One of the early drivers that brought focus to the need for a deeper understanding of products and their impacts was the concern over indoor air quality. This issue brought the flooring industry together in an effort to dispel false information and to instill confidence into the marketplace that flooring was not a contributor to sick building syndrome. From this effort, standards for indoor air quality were developed. These were leading standards for the interiors industry. In later years, this success contributed to the cooperation among manufacturers in crating sustainable flooring standards. These holistic product, manufacturing and social responsibility standards served as a template for numerous other industries. Today, most flooring has been subjected to some type of environmental measure – a lifecycle assessment study (LCA), an environmental product declaration (EPD), or some of the many other certification and standard evaluations. 

Another watershed moment for the industry was the United States Green Building Council’s (USGBC) introduction of its LEED green building certficiation. This standard and others to follow reinforced the market’s demand for sustainable products. Today, many of the products manufactured provide all the credits available to flooring under these standards. 

Leading manufacturers realized that just making sustainable products was not enough; the manufacturing of these products must also be made utilizing sustainable practices and processes. The adoption of ISO 14001 as a leading measure of manufacturing facilities became standard. Resources were committed to the development of new processes for manufacturing to reduce the environmental impact that manufacturing bore. Products changed from heavy weights for performance to lower weights with tighter constructions. A key tenet of sustainable products – make more with less and make products that last longer – became commonplace. The industry realized that you cannot make green products in brown factories. 

While the key focus of the industry was on sustainable products, manufacturing and processes, it was realized that tons of potentially valuable resources were being landfilled at the end of a floorcovering’s useful life. The challenges of transformation of products engineered to perform for extended life to products engineered to perform for extended life to products with components easily separated and recovered were many. The industry continues to work on the transformation of materials that meet the requirements of performance, cost and ease of reuse/recycling. Through the leadership of the Carpet America Recovery Effort (CARE), the carpet industry sought alternative uses for products that were reaching the end of their useful lives. Since CARE’s beginning in 2002, more than 2.3 billion pounds of carpet had been diverted from landfills in the U.S. Not only has CARE been influential in the diversion of carpet from the landfill but by doing so had helped fuel a new industry to recycle and renew old carpet. 

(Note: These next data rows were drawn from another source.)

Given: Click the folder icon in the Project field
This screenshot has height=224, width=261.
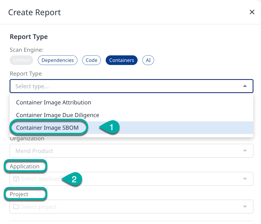Looking at the screenshot, I should (x=16, y=207).
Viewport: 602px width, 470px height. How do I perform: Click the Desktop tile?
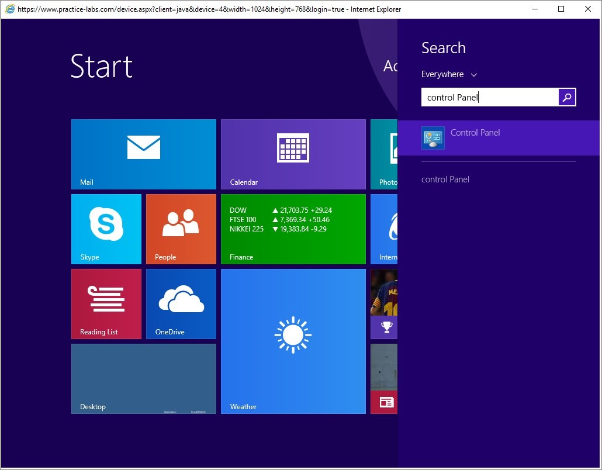tap(143, 379)
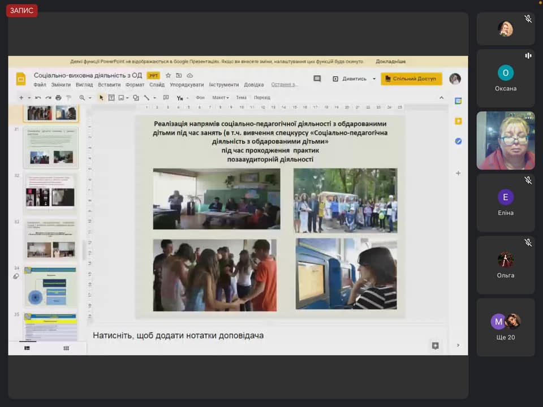Open Google Calendar side panel icon
Screen dimensions: 543x407
coord(458,101)

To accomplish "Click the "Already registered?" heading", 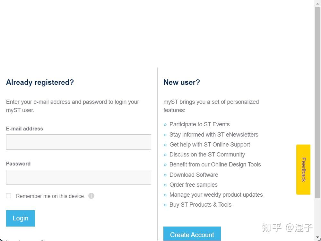I will click(x=40, y=82).
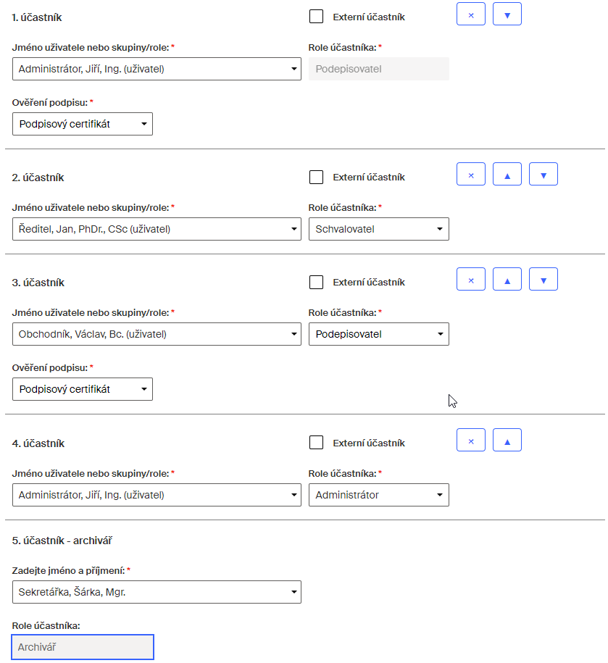Image resolution: width=608 pixels, height=663 pixels.
Task: Click the Archivář role field
Action: coord(83,647)
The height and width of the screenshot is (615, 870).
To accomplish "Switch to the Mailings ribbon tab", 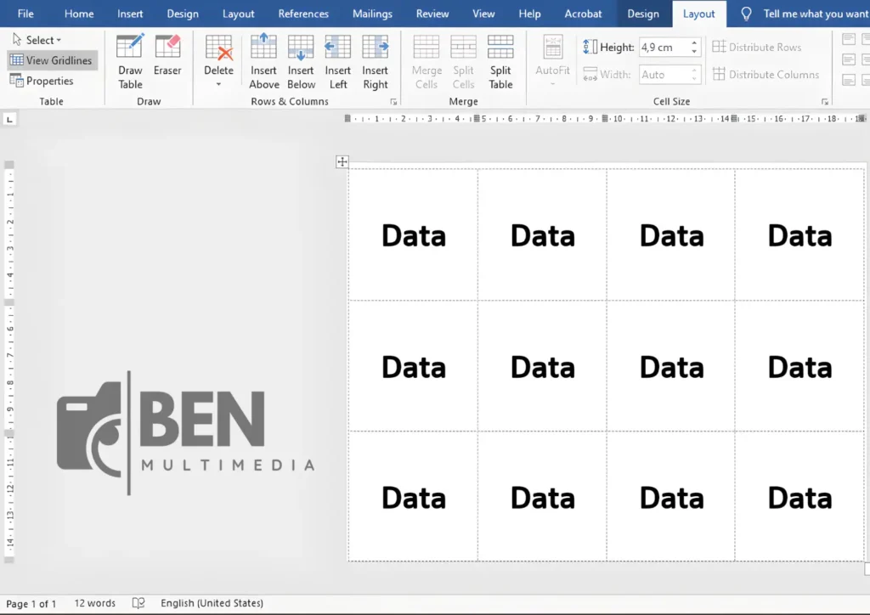I will [x=372, y=14].
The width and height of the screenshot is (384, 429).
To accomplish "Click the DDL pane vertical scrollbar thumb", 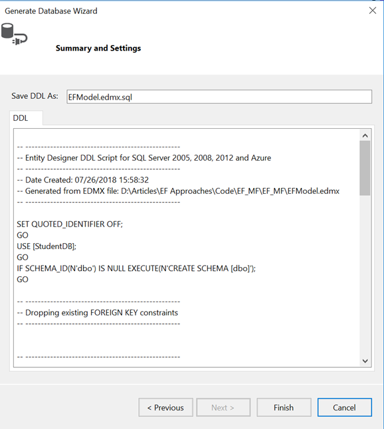I will [x=365, y=168].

During the last decade, the triple bottom line had been adopted as the overall approach to sustainability by leading companies. The phrase was coined by John Elkington in his 1997 book, Cannibals with Forks: The Triple Bottom Line of 21st Century Business. The triple bottom line is a balance of environmental stewardship, social responsibility and economic viability. The approach towards sustainability to include more than environmental stewardship has expanded the boundaries of sustainability for every company. Now we must mange the social responsibility challenges along with environmental impacts, all while being fiscally responsible. Companies are rising to the commitment to be good neighbors as well as creating jobs. Using the triple bottom line idea allows industry to balance doing good with a cross-sectional approach.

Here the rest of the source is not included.